佐藤 元(東京大学大学院医学系研究科・社会医学専攻 講師)

要旨

本研究は、アスベスト(石綿)および牛海綿状脳症(BSE、狂牛病)に関する対策を事例として、日本・アジア・欧米における健康リスクの管理・コミュニケーション戦略の現状についての比較実証分析を行うことを目的とする。健康リスク管理においては、安全と安心の両者を実現することが政策目標とされるが、政策選択における科学的知見の用いられ方は多様である。
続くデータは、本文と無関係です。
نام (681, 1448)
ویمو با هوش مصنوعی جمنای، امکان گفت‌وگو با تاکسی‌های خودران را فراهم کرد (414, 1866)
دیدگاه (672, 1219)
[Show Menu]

リスク管理の国際協調、またBSE等の通商問題を考える上で、国家間のリスク認識の差異を十分に考慮して対処すること、また一歩進めて、これを戦略的に維持・変化させることは、国際的にも国内的にも政策目標達成の有力な手段となり得る。そのため、リスクコミュニケーションにおける科学的言説の位置づけの分析は重要である。

本プロジェクトの研究は多岐にわたるため、本稿では、プロジェクト全体の概要を示すと共に、BSEに関する新聞報道の日米比較についての研究結果を中心として記述した。朝日新聞、New York Timesのデータベースより記事抽出を行い内容を分析した。その結果、前者は事実報道が大半を占めて、政策に関する評価や議論を伴わない傾向が著明であった。特にリスクの受容・相対化という観点からの議論は稀少であり、この点が米国の報道との差が大きく認められた。報道記事の絶対数および相対数の双方から見て、市民・政策決定者にリスクに関する議論を整理して理解を深め、場を提供するという機能において、日本のメディアの果たそうとした役割は極めて限定的であったことが示唆された。